Interest in the vapor-extraction (Vapex) process for heavy-oil and bitumen recovery has grown considerably as a viable and environmentally friendly alternative to the currently used thermal methods. The potential for the success of the Vapex process is even more attractive in some scenarios that preclude the thermal methods. The presence of an overlying gas cap and/or bottomwater aquifer, thin pay zones, low thermal conductivity, high watersaturation, and unacceptable heat losses to overburden and under burden formations are some of the limitations with the thermal techniques, which potentially can be overcome by Vapex implementation. However, predicted low production rates by previous researchers for field application of the Vapex technique remain a serious barrier to commercial applications of the process. The scaleup methods that have been used by previous workers for translating the laboratory results to field predictions were based primarily on the reservoir transmissibility. An analytical model developed by Butler and Mokrys showed that the oil rate should be proportional to the square root of reservoir transmissibility. The effect of convective dispersion between solvent and virgin heavy oil in porous media was ignored in developing this model.

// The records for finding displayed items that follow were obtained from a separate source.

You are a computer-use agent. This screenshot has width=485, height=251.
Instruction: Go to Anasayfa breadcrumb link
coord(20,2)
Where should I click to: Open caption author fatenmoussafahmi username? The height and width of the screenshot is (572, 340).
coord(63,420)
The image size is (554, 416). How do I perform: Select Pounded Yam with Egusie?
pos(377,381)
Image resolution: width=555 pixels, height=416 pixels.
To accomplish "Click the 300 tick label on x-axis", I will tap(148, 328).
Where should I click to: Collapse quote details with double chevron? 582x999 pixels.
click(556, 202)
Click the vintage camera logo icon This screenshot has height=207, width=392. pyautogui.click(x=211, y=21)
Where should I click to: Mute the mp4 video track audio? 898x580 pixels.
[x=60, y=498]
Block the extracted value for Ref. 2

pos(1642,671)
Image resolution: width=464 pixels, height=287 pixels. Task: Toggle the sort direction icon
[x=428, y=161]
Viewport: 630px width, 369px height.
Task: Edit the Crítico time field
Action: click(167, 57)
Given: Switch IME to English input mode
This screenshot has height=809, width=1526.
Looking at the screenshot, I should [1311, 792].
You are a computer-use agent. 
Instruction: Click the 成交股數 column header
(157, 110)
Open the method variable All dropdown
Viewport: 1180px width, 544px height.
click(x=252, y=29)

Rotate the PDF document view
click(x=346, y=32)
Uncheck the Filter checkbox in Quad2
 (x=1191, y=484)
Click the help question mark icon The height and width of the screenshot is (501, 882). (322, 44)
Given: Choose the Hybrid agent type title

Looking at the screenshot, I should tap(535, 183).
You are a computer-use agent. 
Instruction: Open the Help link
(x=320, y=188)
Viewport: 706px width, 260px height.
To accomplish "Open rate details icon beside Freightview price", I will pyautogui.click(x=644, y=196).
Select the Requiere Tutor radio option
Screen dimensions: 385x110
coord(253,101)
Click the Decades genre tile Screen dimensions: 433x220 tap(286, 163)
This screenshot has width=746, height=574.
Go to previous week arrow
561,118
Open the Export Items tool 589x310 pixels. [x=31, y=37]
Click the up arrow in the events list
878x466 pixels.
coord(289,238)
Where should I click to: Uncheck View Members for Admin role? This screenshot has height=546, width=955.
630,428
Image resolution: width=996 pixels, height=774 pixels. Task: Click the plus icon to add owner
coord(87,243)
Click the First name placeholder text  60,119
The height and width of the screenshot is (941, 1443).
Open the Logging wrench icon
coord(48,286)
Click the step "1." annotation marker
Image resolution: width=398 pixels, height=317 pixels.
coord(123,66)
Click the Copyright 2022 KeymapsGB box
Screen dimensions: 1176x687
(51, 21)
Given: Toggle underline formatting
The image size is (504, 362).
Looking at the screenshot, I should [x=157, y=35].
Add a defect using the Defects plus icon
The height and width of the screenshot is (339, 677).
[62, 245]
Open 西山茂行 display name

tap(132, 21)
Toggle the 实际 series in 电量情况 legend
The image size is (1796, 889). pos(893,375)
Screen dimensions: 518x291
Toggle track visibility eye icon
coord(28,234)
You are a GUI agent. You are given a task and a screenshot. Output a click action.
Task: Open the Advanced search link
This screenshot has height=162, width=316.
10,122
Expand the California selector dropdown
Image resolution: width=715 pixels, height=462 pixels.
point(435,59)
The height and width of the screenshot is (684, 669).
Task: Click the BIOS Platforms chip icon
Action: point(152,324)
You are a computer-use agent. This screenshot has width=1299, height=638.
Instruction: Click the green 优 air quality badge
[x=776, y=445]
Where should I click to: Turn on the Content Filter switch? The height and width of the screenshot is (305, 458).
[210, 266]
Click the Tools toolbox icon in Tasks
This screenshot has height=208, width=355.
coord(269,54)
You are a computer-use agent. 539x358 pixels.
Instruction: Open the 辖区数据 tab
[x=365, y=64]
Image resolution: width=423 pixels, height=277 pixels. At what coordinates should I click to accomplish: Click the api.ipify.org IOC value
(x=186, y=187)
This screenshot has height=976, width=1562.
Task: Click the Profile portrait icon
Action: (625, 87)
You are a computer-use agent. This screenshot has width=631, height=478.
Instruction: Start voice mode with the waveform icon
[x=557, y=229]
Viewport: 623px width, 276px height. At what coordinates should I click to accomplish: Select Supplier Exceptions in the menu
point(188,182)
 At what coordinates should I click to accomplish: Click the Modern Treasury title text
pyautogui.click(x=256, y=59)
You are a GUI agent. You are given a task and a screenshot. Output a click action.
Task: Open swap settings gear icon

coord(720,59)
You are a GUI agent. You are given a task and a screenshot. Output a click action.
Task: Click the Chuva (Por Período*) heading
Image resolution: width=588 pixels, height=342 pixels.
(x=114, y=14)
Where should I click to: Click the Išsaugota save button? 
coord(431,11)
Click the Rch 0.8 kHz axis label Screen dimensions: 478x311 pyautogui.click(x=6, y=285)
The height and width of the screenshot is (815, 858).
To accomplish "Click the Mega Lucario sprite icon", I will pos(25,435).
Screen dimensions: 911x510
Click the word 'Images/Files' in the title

The main objective of this work is to develop an improved scaleup method for the Vapex process using physical-model experiments carried out in models of different sizes. In this paper, we report the results of a new series of experiments that extend the previously reported results of Karmaker and Maini to a significantly wider range of model heights. These new experiments used a new design of slice-type physical models that places the sandpack in the annulus formed by two cylindrical pipes. Combining the new results with the previous data of Karmaker and Maini, we show that the transmissibility-based scaling-up method seriously under predicts the results at larger scales. This observation suggests that much higher rates can be expected in the field implementation of the Vapex process.
A new correlation also has been proposed for scaling up the experimental data to the real field cases. It indicates the height dependency of the convective-dispersion contribution, which can be the dominant mass-transfer mechanism for the process, to be a higher order than previously postulated. Experimental results from this work show that the stabilized rate is a function of drainage height to the power of 1.1 to 1.3, instead of the square-root functionality of the Butler and Mokrys model.
Cost-effective heavy-oil- and bitumen-recovery methods are still challenging issues that have not been fully resolved. The huge volume of almost immobile hydrocarbon resources in the world, especially located in Canada, Venezuela, and the United States (approximately six times the total conventional oil reserves), offers unlimited challenges and opportunities to researchers. The high viscosity and low mobility of these oils cause the primary recovery to be very low. The adverse mobility-ratio problem also limits the application of waterflooding to these reservoirs. The overall recovery that can be achieved before the enhanced-oil-recovery (EOR) methods usually does not exceed 6 to 8%of the original oil in place.
The well-known observation of a dramatic decrease in the viscosity of heavy oil with temperature increase makes the thermal-recovery methods, such as steamflooding, cyclic steam stimulation (CSS), in-situ combustion, and (more recently) the steam-assisted gravity drainage (SAGD) process the obvious choices. However, thermal methods are not universally applicable to highly viscous heavy-oil reservoirs. The low recovery factors associated with CSS(inefficient steamflood in highly viscous oils and a relatively high mobility requirement), in addition to the process-control difficulties for the in-situ combustion technique, are some of the obstacles that leave the SAGD process as the only thermal option for heavy-oil and bitumen recovery in many reservoirs. In the SAGD process, two horizontal wells located in the same vertical plane are used to inject the steam from the upper well and produce heated oil from the lower well.
The Vapex process, which was initially proposed by Butler and Mokrys, is a solvent-based analog of the SAGD process, which can be considered when the SAGD is likely to be problematic. In thin reservoirs, the amount of heat loss to the surrounding formations makes the SAGD uneconomic. Also, in low-permeability carbonate reservoirs in which the heat capacity per volume of oil is high, the steam/oil ratio is not economically attractive. The presence of the bottom aquifer and/or a thin gas cap can be counted as an advantage for the Vapex process, whereas they are troublesome for SAGD. In terms of energy consideration, it has been reported that Vapex needs only a fraction of the energy used for SAGD. Also, Vapex has smaller upfront capital requirements compared to SAGD, in which 30% of the capital investment goes towards team-generation equipment.